§ EXTRACTED TEXT
====================
Please mail your documentation to:
NJ Division of Taxation
W/H Review
PO Box 266
Trenton, NJ 08695-0266


Payment Due
The balance of tax due need not be paid in full when your return is filed, but it must be paid in full by the original due date of the return. If you owe less than $1, no payment is required. You may make your payment by check or money order, electronic check (e-check), or credit card.

Check or Money Order.
NJ WebFile will calculate your payment due (if appropriate). If you have a payment due, remit the proper amount with the payment voucher, Form NJ-1040-V. Make your check or money order payable to State of New Jersey - TGI. Write your Social Security number on the check or money order. Use Social Security numbers of both husband and wife for a joint return. Please be sure that your Social Security number matches the Social Security number listed first on your 2013 New Jersey resident tax return.

Your payment and voucher should be submitted in the envelope provided in the booklet. Use the preprinted address label on the flap of the envelope for "Returns Indicating Tax Due" (PO Box 111 or PO Box 641). You are not required to submit your payment on the same date as your NJ WebFile transmission, however, your payment must be postmarked by April 15, 2014 to avoid penalty and interest charges.

If you do not have a envelope or preprinted address label, mail your voucher with payment to:
State of New Jersey
Division of Taxation
PO Box 196
Trenton, NJ 08645-0196

Credit Card.
You may also pay your 2013 New Jersey income taxes or make a payment of estimated tax for 2014 by credit card. Visit the Divisions web site and use a Visa, American Express, MasterCard, or Discover Novus credit card. Do not send in the payment voucher if you pay your taxes by credit card.

Electronic Check (e-check)
You may be able to pay your 2013 New Jersey income taxes or make a payment of estimated tax for 2014 by e-check. When making a payment by e-check, you will be required to enter your bank's routing number and your account number. The payment will be debited from your account within 3-5 business days.

If you did not choose to pay be e-check during your WebFile session, you can still pay be e-check on the Division's Web site . You may also call the Division's Customer Service Center at 609-292-6400. Do not send in the payment voucher if you pay your taxes by e-check.

When using e-check on the Web, you will need your social security number and date of birth to make a payment. Be sure the social security number and date of birth you enter matches the first social security number shown on the form for which you are making your payment.

Note: If you do not enter your social security number and date of birth properly, you will not be able to pay be e-check. To verify your identity the Division will compare the date of birth you provide with the date of birth on file for you with the Social Security Administration.


Time Limit for Assessing Additional Taxes
The Division of Taxation has three years from the date you file your income tax return or the original due date of the return, whichever is later, to send you a bill for additional taxes you owe. There is no time limit if you do not file your tax return, or if you file a false or fraudulent return with the intent to evade tax. The time limit may be extended if:

  • You amended or the IRS adjusted your Federal taxable income or your Federal earned income credit;
  • You amended your New Jersey taxable income;
  • You entered into a written agreement with the Division extending the time to make an assessment;
  • You omit more than 25% of your gross income on your income tax return; or
  • An erroneous refund is made as a result of fraud or misrepresentation by the taxpayer.
====================
§ MATERIAL PROVIDED
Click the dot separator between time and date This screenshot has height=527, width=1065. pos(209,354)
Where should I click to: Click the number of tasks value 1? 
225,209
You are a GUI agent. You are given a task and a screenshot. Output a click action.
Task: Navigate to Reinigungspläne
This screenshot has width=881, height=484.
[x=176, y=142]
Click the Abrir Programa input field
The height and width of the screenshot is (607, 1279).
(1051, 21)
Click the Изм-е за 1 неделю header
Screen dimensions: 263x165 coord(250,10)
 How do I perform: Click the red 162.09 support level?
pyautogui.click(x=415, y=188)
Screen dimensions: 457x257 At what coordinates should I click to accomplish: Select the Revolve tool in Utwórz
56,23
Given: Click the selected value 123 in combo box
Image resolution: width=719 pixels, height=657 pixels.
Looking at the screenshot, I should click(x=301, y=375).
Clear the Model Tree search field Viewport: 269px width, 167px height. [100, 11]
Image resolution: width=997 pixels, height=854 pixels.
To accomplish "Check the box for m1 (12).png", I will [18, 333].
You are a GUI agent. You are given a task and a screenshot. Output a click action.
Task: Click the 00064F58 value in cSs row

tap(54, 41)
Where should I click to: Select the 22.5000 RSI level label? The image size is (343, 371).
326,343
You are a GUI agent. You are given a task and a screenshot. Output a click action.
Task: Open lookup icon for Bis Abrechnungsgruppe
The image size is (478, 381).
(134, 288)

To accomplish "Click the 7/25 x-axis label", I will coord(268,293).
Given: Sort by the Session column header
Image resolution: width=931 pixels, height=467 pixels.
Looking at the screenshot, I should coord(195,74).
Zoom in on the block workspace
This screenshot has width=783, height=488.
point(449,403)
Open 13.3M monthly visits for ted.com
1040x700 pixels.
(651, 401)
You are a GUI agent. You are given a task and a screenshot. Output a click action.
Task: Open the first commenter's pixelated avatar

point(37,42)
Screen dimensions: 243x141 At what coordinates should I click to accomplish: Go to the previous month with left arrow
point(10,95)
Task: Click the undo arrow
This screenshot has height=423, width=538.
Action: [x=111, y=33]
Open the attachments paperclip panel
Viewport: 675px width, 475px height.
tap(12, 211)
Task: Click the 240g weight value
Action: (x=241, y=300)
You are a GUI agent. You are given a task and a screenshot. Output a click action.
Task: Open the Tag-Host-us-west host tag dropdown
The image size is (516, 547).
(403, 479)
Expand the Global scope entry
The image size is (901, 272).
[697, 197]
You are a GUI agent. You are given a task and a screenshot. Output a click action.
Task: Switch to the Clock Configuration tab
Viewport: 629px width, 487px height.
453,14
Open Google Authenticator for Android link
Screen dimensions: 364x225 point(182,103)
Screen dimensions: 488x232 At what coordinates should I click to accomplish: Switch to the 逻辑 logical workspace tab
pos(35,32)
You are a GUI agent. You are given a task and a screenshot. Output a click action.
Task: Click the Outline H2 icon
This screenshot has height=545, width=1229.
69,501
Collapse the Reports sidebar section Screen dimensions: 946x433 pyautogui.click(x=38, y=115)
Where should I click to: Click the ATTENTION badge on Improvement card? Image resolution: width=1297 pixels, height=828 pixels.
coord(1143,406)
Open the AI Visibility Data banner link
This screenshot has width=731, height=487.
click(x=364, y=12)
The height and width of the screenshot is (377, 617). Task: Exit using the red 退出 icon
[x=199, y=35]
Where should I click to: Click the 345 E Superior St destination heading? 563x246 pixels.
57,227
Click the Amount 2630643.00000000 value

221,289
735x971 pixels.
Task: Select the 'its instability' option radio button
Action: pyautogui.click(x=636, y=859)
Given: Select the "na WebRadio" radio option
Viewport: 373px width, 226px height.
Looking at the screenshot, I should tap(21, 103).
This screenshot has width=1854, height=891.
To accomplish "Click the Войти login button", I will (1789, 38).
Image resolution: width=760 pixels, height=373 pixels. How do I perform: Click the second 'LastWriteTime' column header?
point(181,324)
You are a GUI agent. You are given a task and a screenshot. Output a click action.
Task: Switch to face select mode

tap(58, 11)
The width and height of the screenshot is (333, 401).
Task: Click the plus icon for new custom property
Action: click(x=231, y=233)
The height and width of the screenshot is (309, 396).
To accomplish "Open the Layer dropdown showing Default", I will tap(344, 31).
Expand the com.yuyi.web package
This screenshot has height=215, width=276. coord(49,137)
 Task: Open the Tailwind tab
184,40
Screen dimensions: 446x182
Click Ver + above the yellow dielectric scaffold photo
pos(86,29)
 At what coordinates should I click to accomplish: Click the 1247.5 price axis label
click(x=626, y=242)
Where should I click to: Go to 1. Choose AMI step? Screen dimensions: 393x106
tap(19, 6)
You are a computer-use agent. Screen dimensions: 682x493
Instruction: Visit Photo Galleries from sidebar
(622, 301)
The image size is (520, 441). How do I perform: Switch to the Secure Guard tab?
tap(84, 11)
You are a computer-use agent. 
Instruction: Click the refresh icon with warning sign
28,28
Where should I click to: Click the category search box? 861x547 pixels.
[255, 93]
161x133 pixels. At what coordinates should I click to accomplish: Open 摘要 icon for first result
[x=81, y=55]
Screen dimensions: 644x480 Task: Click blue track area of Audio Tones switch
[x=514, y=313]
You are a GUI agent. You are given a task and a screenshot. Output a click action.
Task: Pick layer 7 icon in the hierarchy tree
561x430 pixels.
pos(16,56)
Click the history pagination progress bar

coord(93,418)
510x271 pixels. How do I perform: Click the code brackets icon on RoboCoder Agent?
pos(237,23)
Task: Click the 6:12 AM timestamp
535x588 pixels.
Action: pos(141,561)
====================
§ EXPLORE THE MATERIAL
1/ Write out the passage from the New Jersey tax payment instructions starting with "Please mail your" and going on through "or credit card.".
2/ Turn the paragraph of the New Jersey tax payment instructions that begins "NJ WebFile will calculate your payment due" into a short bulleted list that keeps its main facts.
Work only from the New Jersey tax payment instructions and leave the data aside.

§ TASK SOLUTIONS
1/
Please mail your documentation to:
NJ Division of Taxation
W/H Review
PO Box 266
Trenton, NJ 08695-0266


Payment Due
The balance of tax due need not be paid in full when your return is filed, but it must be paid in full by the original due date of the return. If you owe less than $1, no payment is required. You may make your payment by check or money order, electronic check (e-check), or credit card.

2/
- NJ WebFile calculates any payment due.
- Send the amount due with the payment voucher, Form NJ-1040-V.
- Make the check or money order payable to State of New Jersey - TGI.
- Write your Social Security number on the check or money order. For a joint return, use both the husband's and the wife's numbers.
- The Social Security number must match the one listed first on your 2013 New Jersey resident tax return.